▶ **Detalhes do problema**: Extraia do texto sobre a confissão do arguido, sem alterar nada, o trecho que começa em "Havendo, no entanto" e segue até "imediata e efectiva.".

══ Texto fornecido

A confissão integral e sem reservas, isto é esclarecida e liberta de qualquer constrangimento ou influência, importa que o tribunal aceite a materialidade factual imputada ao arguido na acusação e que se constitui como o núcleo probatório determinante para que o tribunal possa decidir pela verificação dos pressupostos de que depende a aplicação de uma pena ou da absolvição.

Havendo, no entanto mais do que um arguido, o tribunal está impedido de valorar a confissão integral e sem reservas de um deles se os comparticipes o não fizerem – cfr. n.º 3 alínea a) do artigo 344.º do Código de Processo Penal.

No caso concreto a co-arguida, filha do arguido João Tavares, confessou os enunciados fácticos que compunham o cerne do libelo acusatório desviando para o seu pai a responsabilidade pela gestão directa da empresa e pelo desconhecimento que esse facto trazia para a sua responsabilização imediata e efectiva.

Não ocorreram quanto aos factos que se constituem o núcleo fundante da imputação jurídico-penal divergências que permitem afastar a convicção de que os factos constantes dos itens 14. e 15, não tivessem que ter sido dados como adquiridos, enquanto factos que compõem o elemento intencional da sua actuação desviada.

Os factos que o arguido pretende impugnar não são factos materiais e empíricos [[ii]] sobre que possa recair uma prova directa e imediata, isto é sobre que o tribunal possa fazer recair qualquer dos meios de prova institucionalmente consentidos. Tratando-se de factos ou realidades subjectivas, do domínio da vontade e da intencionalidade actuante da pessoa, a capacidade probatória queda peada pela impossibilidade de o tribunal perscrutar o íntimo do indivíduo quando realiza e executa a acção ilícita. Os factos que exprimem ou desprendem sentimentos, vontades ou intenções hão-de reverberar dos enunciados fácticos propostos ao tribunal para aferição da conduta ilícita que lhe está adstrito valorar e julgar. 

Assim é que se nos afigura que o tribunal, em face da facticidade que foi dada como provada, inferiu a intencionalidade colocada pelo agente na sua realização.

════
══ Excertos de dados

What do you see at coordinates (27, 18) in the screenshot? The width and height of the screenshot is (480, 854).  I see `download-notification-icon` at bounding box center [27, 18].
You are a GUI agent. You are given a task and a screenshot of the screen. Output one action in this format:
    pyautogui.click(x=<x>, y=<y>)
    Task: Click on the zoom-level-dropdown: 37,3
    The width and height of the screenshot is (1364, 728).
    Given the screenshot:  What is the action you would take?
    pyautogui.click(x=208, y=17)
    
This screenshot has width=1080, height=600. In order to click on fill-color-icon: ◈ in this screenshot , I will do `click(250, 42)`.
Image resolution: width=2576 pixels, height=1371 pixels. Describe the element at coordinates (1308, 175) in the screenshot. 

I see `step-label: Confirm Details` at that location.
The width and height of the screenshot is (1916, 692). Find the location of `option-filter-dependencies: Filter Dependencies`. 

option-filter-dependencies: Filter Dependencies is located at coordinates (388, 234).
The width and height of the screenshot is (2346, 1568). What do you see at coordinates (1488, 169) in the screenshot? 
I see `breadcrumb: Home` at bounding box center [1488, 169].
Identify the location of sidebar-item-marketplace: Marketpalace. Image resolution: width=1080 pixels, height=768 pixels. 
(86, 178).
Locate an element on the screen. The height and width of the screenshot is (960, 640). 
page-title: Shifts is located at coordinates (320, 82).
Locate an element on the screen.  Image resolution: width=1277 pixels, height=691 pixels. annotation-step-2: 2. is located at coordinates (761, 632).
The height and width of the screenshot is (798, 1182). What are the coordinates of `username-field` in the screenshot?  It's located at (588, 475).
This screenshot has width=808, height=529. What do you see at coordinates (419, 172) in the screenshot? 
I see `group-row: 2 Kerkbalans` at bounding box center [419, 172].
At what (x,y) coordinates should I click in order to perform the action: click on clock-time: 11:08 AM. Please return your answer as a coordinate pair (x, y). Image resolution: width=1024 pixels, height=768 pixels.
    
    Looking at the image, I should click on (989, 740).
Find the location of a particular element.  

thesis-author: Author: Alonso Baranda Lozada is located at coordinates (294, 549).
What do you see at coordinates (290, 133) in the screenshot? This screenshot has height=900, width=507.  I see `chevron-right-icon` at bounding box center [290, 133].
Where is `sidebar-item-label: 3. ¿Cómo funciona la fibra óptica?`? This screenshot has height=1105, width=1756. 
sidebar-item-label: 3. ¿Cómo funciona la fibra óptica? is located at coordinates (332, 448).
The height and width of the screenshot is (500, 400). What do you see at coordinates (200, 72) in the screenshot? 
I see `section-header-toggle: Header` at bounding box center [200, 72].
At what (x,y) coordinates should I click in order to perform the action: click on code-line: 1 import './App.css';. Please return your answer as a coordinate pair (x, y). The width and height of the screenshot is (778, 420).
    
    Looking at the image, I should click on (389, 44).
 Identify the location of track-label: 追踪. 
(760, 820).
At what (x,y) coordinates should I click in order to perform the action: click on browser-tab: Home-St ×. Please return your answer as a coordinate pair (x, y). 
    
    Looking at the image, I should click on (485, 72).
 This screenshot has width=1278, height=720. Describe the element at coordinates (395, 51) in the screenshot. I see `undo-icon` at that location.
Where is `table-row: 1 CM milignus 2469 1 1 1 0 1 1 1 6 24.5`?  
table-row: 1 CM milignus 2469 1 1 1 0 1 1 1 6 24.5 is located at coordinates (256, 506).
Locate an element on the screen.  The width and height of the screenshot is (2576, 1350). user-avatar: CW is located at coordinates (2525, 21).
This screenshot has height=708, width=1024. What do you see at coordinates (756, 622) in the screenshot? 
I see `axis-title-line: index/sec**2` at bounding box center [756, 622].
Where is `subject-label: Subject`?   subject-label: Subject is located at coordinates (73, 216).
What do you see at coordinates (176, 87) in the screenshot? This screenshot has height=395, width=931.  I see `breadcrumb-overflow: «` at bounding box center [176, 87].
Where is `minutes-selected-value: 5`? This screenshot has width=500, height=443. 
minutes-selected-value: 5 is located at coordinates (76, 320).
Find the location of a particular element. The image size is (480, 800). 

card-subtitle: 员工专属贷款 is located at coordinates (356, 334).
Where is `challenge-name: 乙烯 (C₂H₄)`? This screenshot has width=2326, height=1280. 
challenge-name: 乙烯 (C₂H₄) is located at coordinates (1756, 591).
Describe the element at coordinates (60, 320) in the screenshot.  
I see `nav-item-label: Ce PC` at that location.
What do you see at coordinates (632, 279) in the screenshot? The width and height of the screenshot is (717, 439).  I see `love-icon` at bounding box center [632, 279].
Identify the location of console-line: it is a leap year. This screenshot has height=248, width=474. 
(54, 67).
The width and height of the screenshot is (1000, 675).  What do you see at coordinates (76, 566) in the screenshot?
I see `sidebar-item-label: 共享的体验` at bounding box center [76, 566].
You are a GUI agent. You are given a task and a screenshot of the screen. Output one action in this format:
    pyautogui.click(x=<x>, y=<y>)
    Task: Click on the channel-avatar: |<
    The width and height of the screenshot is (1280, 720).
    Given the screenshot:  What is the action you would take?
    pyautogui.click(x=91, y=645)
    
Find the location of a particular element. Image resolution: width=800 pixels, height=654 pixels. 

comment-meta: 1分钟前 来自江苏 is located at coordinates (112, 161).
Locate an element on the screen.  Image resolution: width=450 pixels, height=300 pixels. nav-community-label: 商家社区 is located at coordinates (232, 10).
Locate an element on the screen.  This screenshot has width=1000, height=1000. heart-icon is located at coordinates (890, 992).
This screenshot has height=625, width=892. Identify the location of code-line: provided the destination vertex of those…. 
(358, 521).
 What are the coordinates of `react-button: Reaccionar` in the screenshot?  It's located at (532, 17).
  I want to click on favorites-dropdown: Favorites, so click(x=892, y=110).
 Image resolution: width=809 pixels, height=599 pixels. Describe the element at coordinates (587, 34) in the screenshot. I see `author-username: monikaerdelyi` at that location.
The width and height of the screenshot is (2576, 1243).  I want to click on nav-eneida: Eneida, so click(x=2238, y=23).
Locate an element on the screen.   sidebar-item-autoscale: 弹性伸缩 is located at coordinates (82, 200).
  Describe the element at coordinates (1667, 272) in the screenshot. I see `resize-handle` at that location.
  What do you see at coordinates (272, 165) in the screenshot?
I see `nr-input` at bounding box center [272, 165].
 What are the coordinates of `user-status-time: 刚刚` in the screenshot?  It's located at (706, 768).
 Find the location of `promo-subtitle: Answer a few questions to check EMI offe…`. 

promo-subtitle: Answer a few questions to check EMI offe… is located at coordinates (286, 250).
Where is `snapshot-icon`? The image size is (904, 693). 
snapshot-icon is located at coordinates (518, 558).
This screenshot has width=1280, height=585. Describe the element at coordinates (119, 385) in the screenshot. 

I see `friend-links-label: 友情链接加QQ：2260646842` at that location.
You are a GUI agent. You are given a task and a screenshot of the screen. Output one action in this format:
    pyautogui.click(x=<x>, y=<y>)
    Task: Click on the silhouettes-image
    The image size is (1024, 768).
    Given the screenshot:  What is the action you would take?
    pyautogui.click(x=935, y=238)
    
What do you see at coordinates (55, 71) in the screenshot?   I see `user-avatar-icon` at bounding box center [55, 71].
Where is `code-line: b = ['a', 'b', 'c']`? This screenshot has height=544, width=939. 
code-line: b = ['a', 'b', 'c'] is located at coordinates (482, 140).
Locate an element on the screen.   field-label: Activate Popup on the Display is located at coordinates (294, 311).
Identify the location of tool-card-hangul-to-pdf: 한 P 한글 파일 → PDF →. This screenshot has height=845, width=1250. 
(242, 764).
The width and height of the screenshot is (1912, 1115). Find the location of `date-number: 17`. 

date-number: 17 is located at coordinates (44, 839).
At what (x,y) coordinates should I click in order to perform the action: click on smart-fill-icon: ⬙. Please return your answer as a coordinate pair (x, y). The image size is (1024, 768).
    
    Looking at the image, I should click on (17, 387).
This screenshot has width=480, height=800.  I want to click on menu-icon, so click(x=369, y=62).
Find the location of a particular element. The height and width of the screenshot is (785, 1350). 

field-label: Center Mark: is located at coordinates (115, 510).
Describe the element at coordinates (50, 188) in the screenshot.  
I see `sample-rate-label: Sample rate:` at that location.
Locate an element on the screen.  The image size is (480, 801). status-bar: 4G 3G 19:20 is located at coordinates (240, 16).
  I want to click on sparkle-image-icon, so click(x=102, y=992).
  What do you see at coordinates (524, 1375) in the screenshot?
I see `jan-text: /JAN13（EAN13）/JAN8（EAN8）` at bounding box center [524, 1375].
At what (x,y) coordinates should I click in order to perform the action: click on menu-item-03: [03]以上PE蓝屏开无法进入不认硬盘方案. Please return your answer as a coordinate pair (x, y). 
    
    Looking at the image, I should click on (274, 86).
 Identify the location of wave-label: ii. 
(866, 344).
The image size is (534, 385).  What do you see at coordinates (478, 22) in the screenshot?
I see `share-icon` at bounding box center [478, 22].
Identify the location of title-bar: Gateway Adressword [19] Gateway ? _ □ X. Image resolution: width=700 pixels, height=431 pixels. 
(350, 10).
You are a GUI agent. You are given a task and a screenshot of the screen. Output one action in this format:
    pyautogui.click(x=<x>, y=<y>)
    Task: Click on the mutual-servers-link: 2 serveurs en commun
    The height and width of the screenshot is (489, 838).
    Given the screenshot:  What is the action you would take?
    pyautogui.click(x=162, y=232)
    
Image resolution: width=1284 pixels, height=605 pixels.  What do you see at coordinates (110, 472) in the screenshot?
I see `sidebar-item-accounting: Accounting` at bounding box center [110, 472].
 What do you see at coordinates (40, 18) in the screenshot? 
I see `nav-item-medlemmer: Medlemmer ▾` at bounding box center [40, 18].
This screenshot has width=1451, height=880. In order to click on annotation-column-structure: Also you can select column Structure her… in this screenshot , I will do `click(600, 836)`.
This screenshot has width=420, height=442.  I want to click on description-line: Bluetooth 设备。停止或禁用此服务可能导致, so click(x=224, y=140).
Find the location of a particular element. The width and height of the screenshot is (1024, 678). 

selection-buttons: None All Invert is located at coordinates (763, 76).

════

▶ **Resultado da tarefa**:
Havendo, no entanto mais do que um arguido, o tribunal está impedido de valorar a confissão integral e sem reservas de um deles se os comparticipes o não fizerem – cfr. n.º 3 alínea a) do artigo 344.º do Código de Processo Penal.

No caso concreto a co-arguida, filha do arguido João Tavares, confessou os enunciados fácticos que compunham o cerne do libelo acusatório desviando para o seu pai a responsabilidade pela gestão directa da empresa e pelo desconhecimento que esse facto trazia para a sua responsabilização imediata e efectiva.